I'm using an Oki 78SR switching regulator. Its datasheet says the output ripple at full load is under 20mV. What could cause increased ripple in my circuit?

schematic

simulate this circuit – Schematic created using CircuitLab

The Oki datasheet recommends the input and output capacitors should be 10uF or larger where I used 1uF accidentally. However the part doesn't require these to operate. I will replace them when the new parts arrive.

What's not shown are decoupling capacitors for approximately 30 more ICs on the board, mostly 0.01uF to 1uF ceramic and then six tantalum 15uF capacitors. This total is within the maximum capacitive load the Oki part can handle which is 300uF so I hope that isn't an issue.
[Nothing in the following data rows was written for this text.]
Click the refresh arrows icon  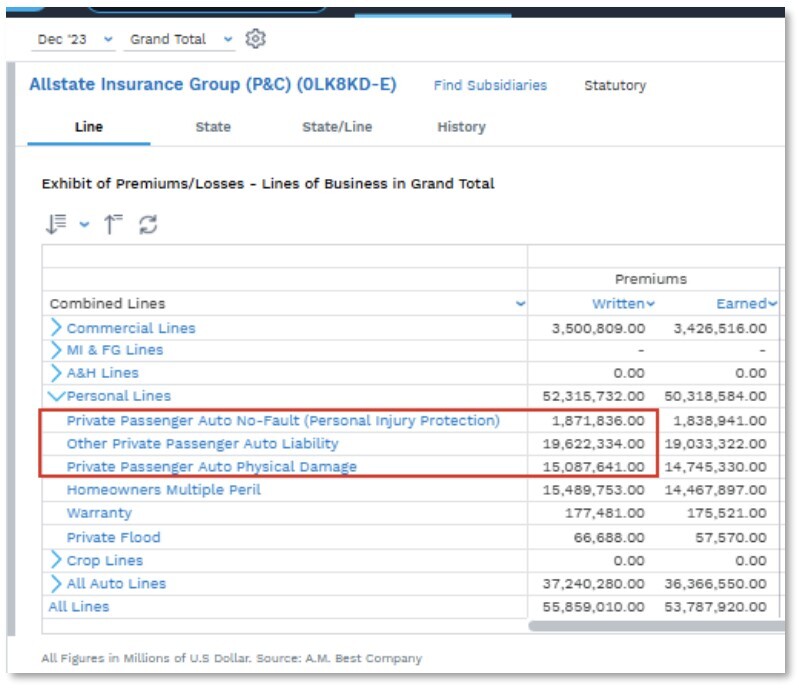click(x=148, y=223)
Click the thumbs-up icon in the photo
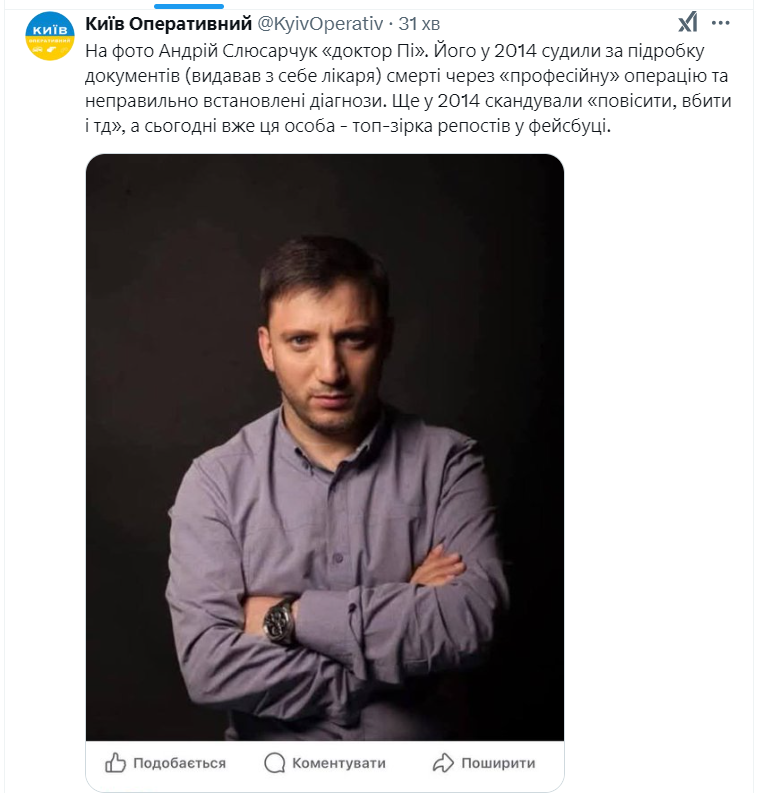The image size is (776, 793). 115,763
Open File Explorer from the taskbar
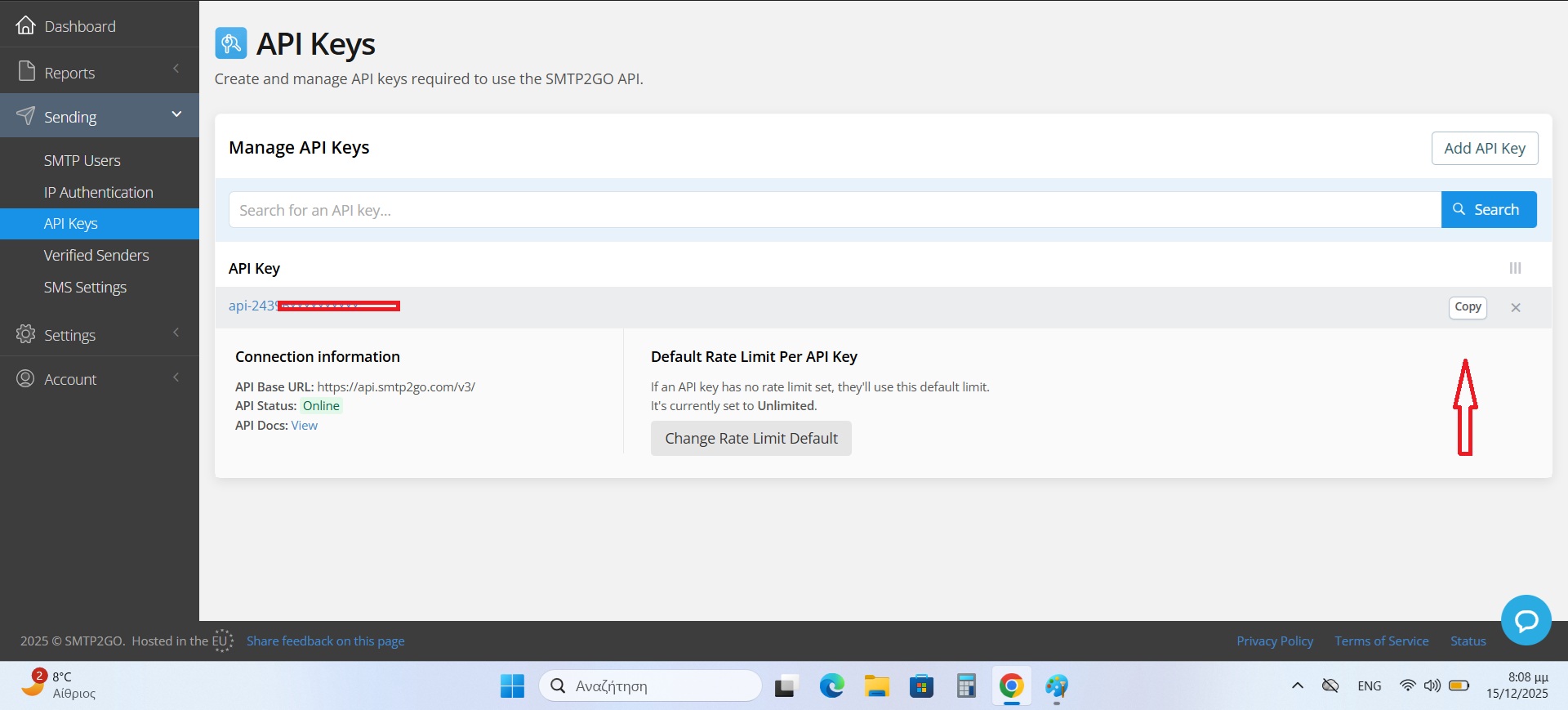Viewport: 1568px width, 710px height. click(876, 686)
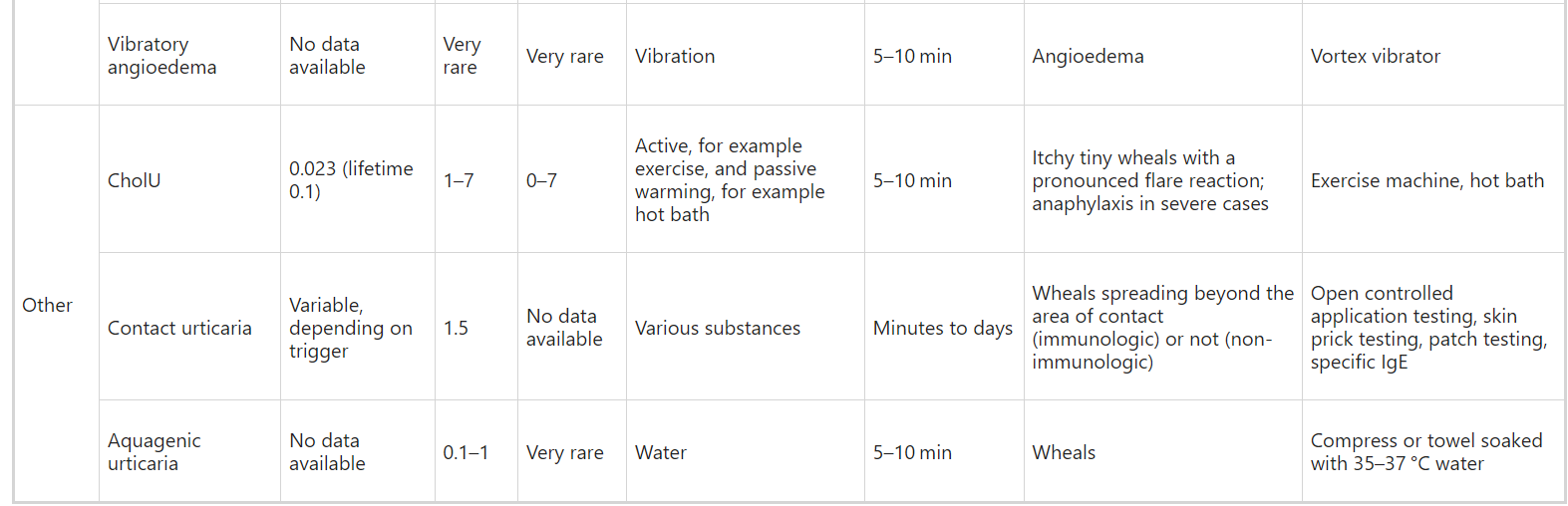This screenshot has height=506, width=1568.
Task: Select the "0–7" value cell
Action: (541, 180)
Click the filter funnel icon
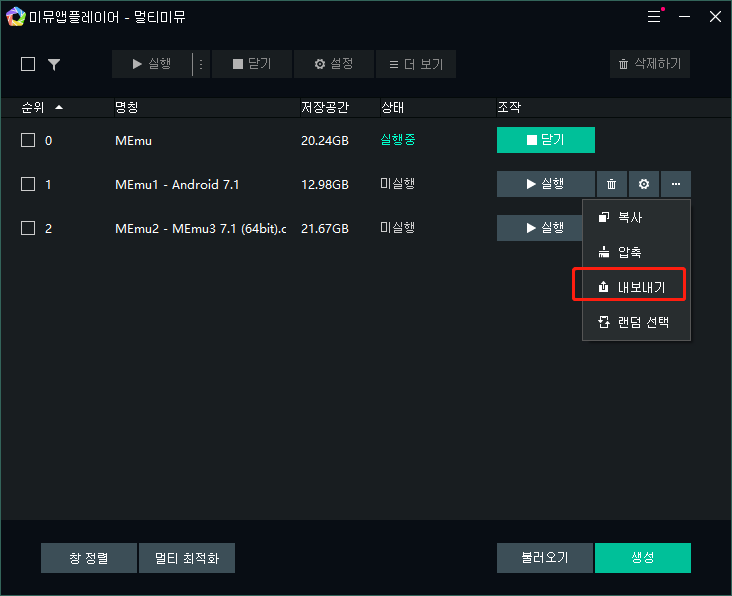 click(54, 64)
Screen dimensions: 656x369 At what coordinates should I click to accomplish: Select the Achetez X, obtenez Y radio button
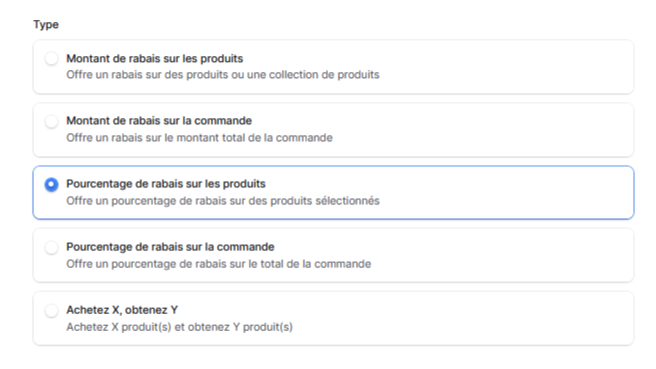click(51, 310)
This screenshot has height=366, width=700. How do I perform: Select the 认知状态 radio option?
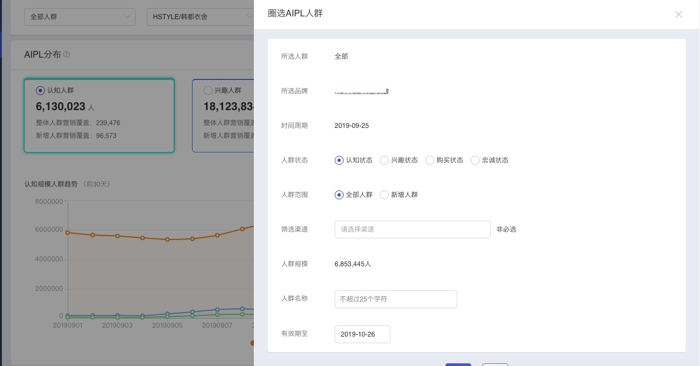coord(339,160)
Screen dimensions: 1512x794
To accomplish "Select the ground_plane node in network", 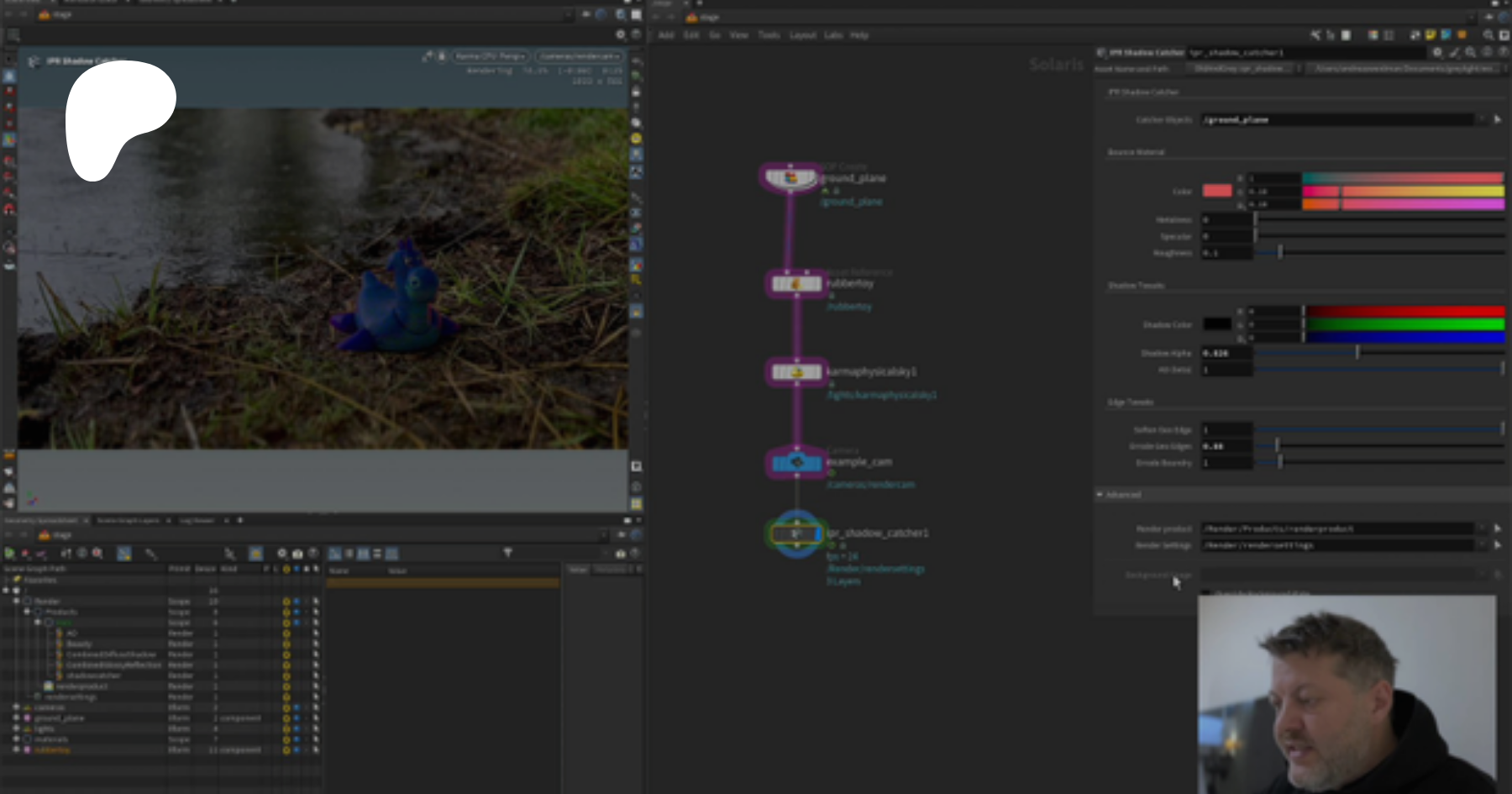I will (790, 178).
To be clear the ICs are not populated, but their decoupling capacitors are.

Best Answer

They used this circuit for their test condition:

enter image description here

So unless you have your caps going from +Vout to -Vout, and have 11uF of capacitance and have a resistor for a load, I would not expect the same result. It may be that the non-linear load of the LED could be creating the differences in the ripple, but also the lack of capacitance.

In either case increase the capacitance to reach the ripple values you require.